Read Part One of “Book Maven Interview: Annette Gordon-Reed”
BP: You also believe that Tom Jefferson brought up the sons he had with Sally to live out sides of his own personality and passions that he could not fully live out himself.
AG: His real love was woodworking. He spent most of his time with his carpenters, like Sally’s half-brother John Hemings and John’s apprentices. Tom made them sort of versions of himself that are not the exalted version, but if they were white as they were by VA law, carpenters, musicians, etc. They are a part of him, in a way, but it’s not the part that we focus on.
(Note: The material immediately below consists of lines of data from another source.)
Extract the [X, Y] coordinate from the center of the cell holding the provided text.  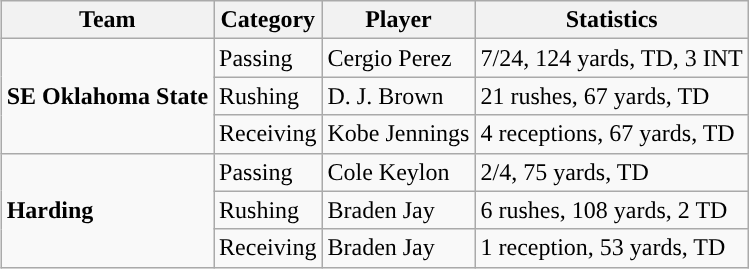
Category [268, 20]
7/24, 124 yards, TD, 3 INT [612, 58]
1 reception, 53 yards, TD [612, 248]
Player [398, 20]
Team [107, 20]
4 receptions, 67 yards, TD [612, 134]
Cole Keylon [398, 172]
21 rushes, 67 yards, TD [612, 96]
6 rushes, 108 yards, 2 TD [612, 210]
Cergio Perez [398, 58]
D. J. Brown [398, 96]
2/4, 75 yards, TD [612, 172]
SE Oklahoma State [107, 96]
Harding [107, 210]
Kobe Jennings [398, 134]
Statistics [612, 20]
Capture the cell that displays the provided text and extract its (X, Y) central coordinate. 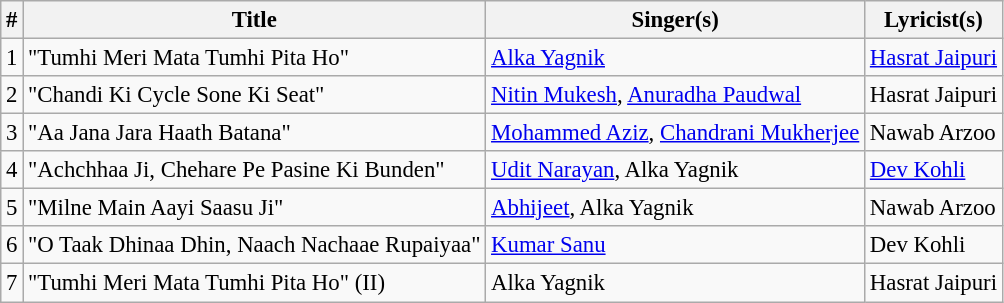
"Achchhaa Ji, Chehare Pe Pasine Ki Bunden" (254, 170)
Nitin Mukesh, Anuradha Paudwal (676, 95)
"O Taak Dhinaa Dhin, Naach Nachaae Rupaiyaa" (254, 245)
"Aa Jana Jara Haath Batana" (254, 133)
7 (12, 283)
Title (254, 20)
6 (12, 245)
# (12, 20)
2 (12, 95)
Udit Narayan, Alka Yagnik (676, 170)
"Tumhi Meri Mata Tumhi Pita Ho" (254, 58)
Abhijeet, Alka Yagnik (676, 208)
Kumar Sanu (676, 245)
"Tumhi Meri Mata Tumhi Pita Ho" (II) (254, 283)
3 (12, 133)
Lyricist(s) (934, 20)
5 (12, 208)
4 (12, 170)
Singer(s) (676, 20)
"Chandi Ki Cycle Sone Ki Seat" (254, 95)
1 (12, 58)
Mohammed Aziz, Chandrani Mukherjee (676, 133)
"Milne Main Aayi Saasu Ji" (254, 208)
Provide the [x, y] coordinate of the cell's center where the given text is located.  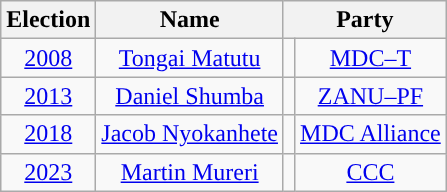
Martin Mureri [190, 172]
Tongai Matutu [190, 58]
2013 [48, 96]
Party [364, 20]
2008 [48, 58]
ZANU–PF [371, 96]
CCC [371, 172]
MDC–T [371, 58]
2023 [48, 172]
MDC Alliance [371, 134]
Jacob Nyokanhete [190, 134]
Daniel Shumba [190, 96]
Election [48, 20]
Name [190, 20]
2018 [48, 134]
Return the [x, y] coordinate for the center point of the cell that contains the specified text.  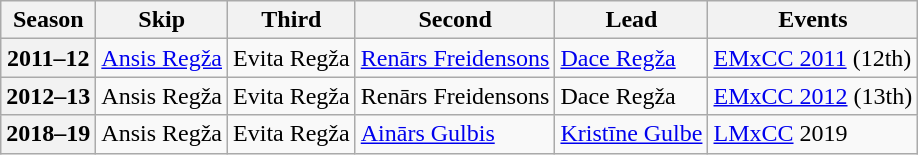
2011–12 [48, 58]
Season [48, 20]
EMxCC 2012 (13th) [813, 96]
Third [292, 20]
2012–13 [48, 96]
Kristīne Gulbe [632, 134]
Lead [632, 20]
Skip [162, 20]
Second [455, 20]
2018–19 [48, 134]
Ainārs Gulbis [455, 134]
LMxCC 2019 [813, 134]
Events [813, 20]
EMxCC 2011 (12th) [813, 58]
Detect which cell encompasses the target text, then output its (X, Y) center coordinate. 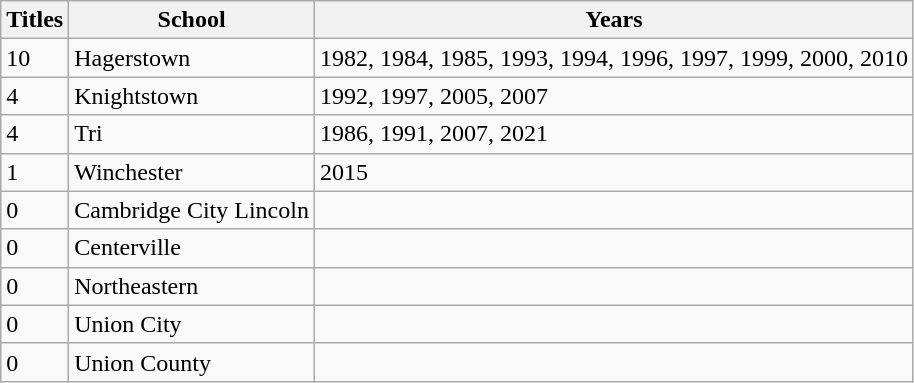
1982, 1984, 1985, 1993, 1994, 1996, 1997, 1999, 2000, 2010 (614, 58)
Union County (192, 362)
Knightstown (192, 96)
Hagerstown (192, 58)
1992, 1997, 2005, 2007 (614, 96)
Union City (192, 324)
Cambridge City Lincoln (192, 210)
10 (35, 58)
Tri (192, 134)
School (192, 20)
1986, 1991, 2007, 2021 (614, 134)
Years (614, 20)
Titles (35, 20)
1 (35, 172)
Centerville (192, 248)
Winchester (192, 172)
Northeastern (192, 286)
2015 (614, 172)
Detect which cell encompasses the target text, then output its [X, Y] center coordinate. 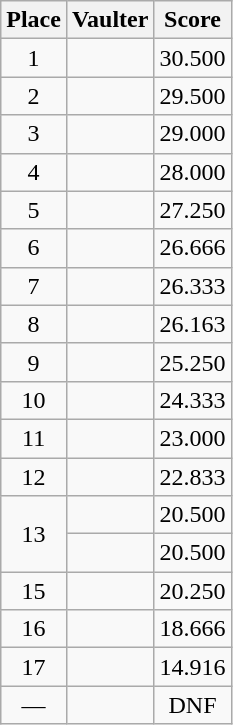
4 [34, 172]
11 [34, 438]
— [34, 705]
29.500 [192, 96]
7 [34, 286]
5 [34, 210]
26.163 [192, 324]
26.666 [192, 248]
9 [34, 362]
12 [34, 477]
23.000 [192, 438]
3 [34, 134]
DNF [192, 705]
15 [34, 591]
17 [34, 667]
1 [34, 58]
25.250 [192, 362]
18.666 [192, 629]
16 [34, 629]
22.833 [192, 477]
8 [34, 324]
Score [192, 20]
29.000 [192, 134]
Place [34, 20]
20.250 [192, 591]
26.333 [192, 286]
14.916 [192, 667]
6 [34, 248]
10 [34, 400]
30.500 [192, 58]
13 [34, 534]
2 [34, 96]
28.000 [192, 172]
27.250 [192, 210]
24.333 [192, 400]
Vaulter [110, 20]
Pinpoint the cell where the given text exists, returning its [X, Y] midpoint coordinate. 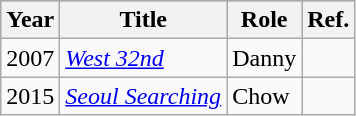
Danny [264, 58]
Title [144, 20]
Ref. [328, 20]
West 32nd [144, 58]
Chow [264, 96]
2015 [30, 96]
Role [264, 20]
Year [30, 20]
2007 [30, 58]
Seoul Searching [144, 96]
Return the (x, y) coordinate for the center point of the cell that contains the specified text.  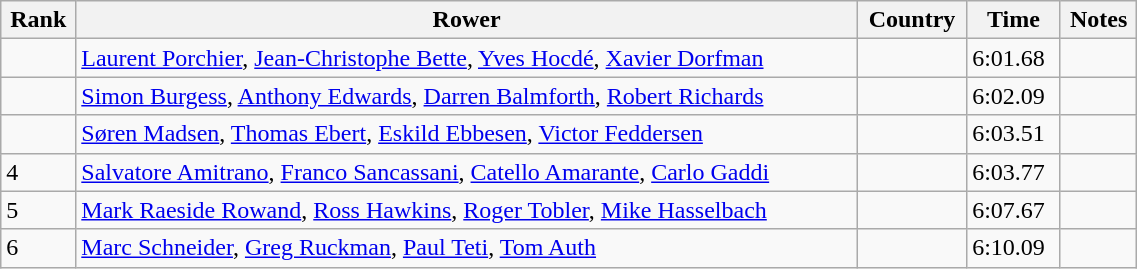
6 (38, 248)
Rower (467, 20)
6:01.68 (1014, 58)
Time (1014, 20)
Notes (1098, 20)
Simon Burgess, Anthony Edwards, Darren Balmforth, Robert Richards (467, 96)
Marc Schneider, Greg Ruckman, Paul Teti, Tom Auth (467, 248)
Mark Raeside Rowand, Ross Hawkins, Roger Tobler, Mike Hasselbach (467, 210)
6:07.67 (1014, 210)
Rank (38, 20)
6:10.09 (1014, 248)
4 (38, 172)
5 (38, 210)
6:02.09 (1014, 96)
6:03.77 (1014, 172)
Country (912, 20)
Laurent Porchier, Jean-Christophe Bette, Yves Hocdé, Xavier Dorfman (467, 58)
Søren Madsen, Thomas Ebert, Eskild Ebbesen, Victor Feddersen (467, 134)
6:03.51 (1014, 134)
Salvatore Amitrano, Franco Sancassani, Catello Amarante, Carlo Gaddi (467, 172)
Return [x, y] of the center of cell containing provided text 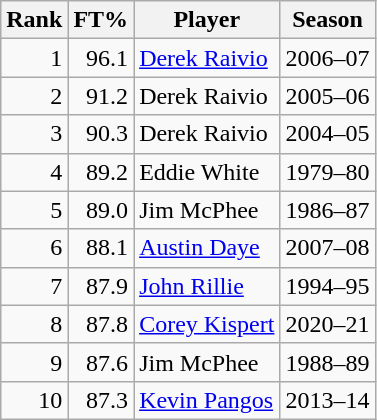
89.2 [101, 172]
4 [34, 172]
Eddie White [207, 172]
3 [34, 134]
Austin Daye [207, 248]
2 [34, 96]
87.3 [101, 400]
87.9 [101, 286]
9 [34, 362]
96.1 [101, 58]
88.1 [101, 248]
1 [34, 58]
91.2 [101, 96]
89.0 [101, 210]
Kevin Pangos [207, 400]
8 [34, 324]
2005–06 [328, 96]
2007–08 [328, 248]
John Rillie [207, 286]
1986–87 [328, 210]
Player [207, 20]
10 [34, 400]
1979–80 [328, 172]
Season [328, 20]
87.8 [101, 324]
90.3 [101, 134]
7 [34, 286]
87.6 [101, 362]
5 [34, 210]
1988–89 [328, 362]
2006–07 [328, 58]
1994–95 [328, 286]
6 [34, 248]
Rank [34, 20]
2004–05 [328, 134]
2013–14 [328, 400]
FT% [101, 20]
2020–21 [328, 324]
Corey Kispert [207, 324]
Find where the given text appears and provide that cell's center as [x, y] coordinate. 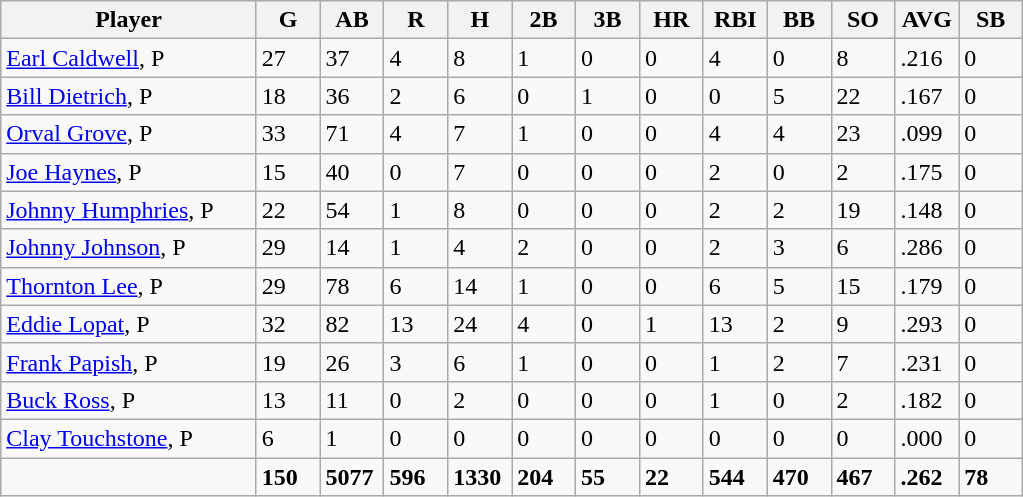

BP: Why do you think that people who deny Jefferson’s long relationship with Hemings do so? Is it good, old-fashioned racism?
AG: I am turning this over in my mind. There’s a puritan streak in the American consciousness, and Jefferson is one of our “pure” figures — or we want him to be that way. For him to have had sex with a partner he wasn’t supposed to is problematic for many people on several levels, especially for those people who draw his power from the notion that he was celibate after his wife’s death — after all, women sap your wisdome and strength, and all that notion.
We all draw boundaries around our families. It just happens that most people care about their immediate families most, but in the case of Jefferson, his fame makes him loom larger. There’s a racist and a sexist aspect about denying Sally Hemings and her family’s influence in Jefferson’s life, but for the family, it’s about protecting that membrane, that boundary, around who is in and who is out. In the case of this issue, I live a sort of 18th/19th century life; I don’t follow it completely. I had an interesting conversation with one of the Hemings-Jefferson descendants, who asked his great-grandfather if the whole story were true. The response? “Of course it’s true, but they’ll never prove it.” What you finally have is the people who show up, and speak up.
BP: After all of your research, how do you regard Jefferson today? How do you believe we all should regard him?
AG: He is one of the greatest Americans who ever lived, flaw and all. I just don’t think you can find an aspect of life in America that he did not have a hand in some way: slavery, race, women, agriculture, the arts, government…I find him a fascinating individual. I plan to write one more volume about the Hemingses, and then a biography of Jefferson that will be at least two volumes, maybe three.